───── Stored data
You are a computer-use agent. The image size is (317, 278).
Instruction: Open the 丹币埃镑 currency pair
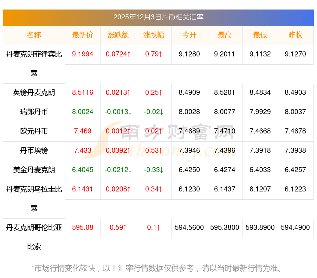(x=34, y=151)
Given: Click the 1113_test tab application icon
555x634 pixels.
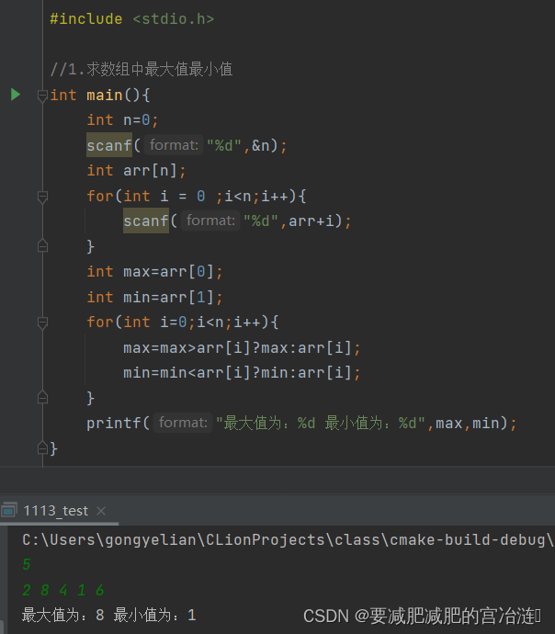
──────────
• Task statement
Would it be possible to copy the material exactly, excluding the images?

• Exercise solution
You are a computer-use agent. The image size is (317, 278).
Instruction: Open the 丹币埃镑 currency pair
(x=34, y=151)
Given: Click the 1113_test tab application icon
555x634 pixels.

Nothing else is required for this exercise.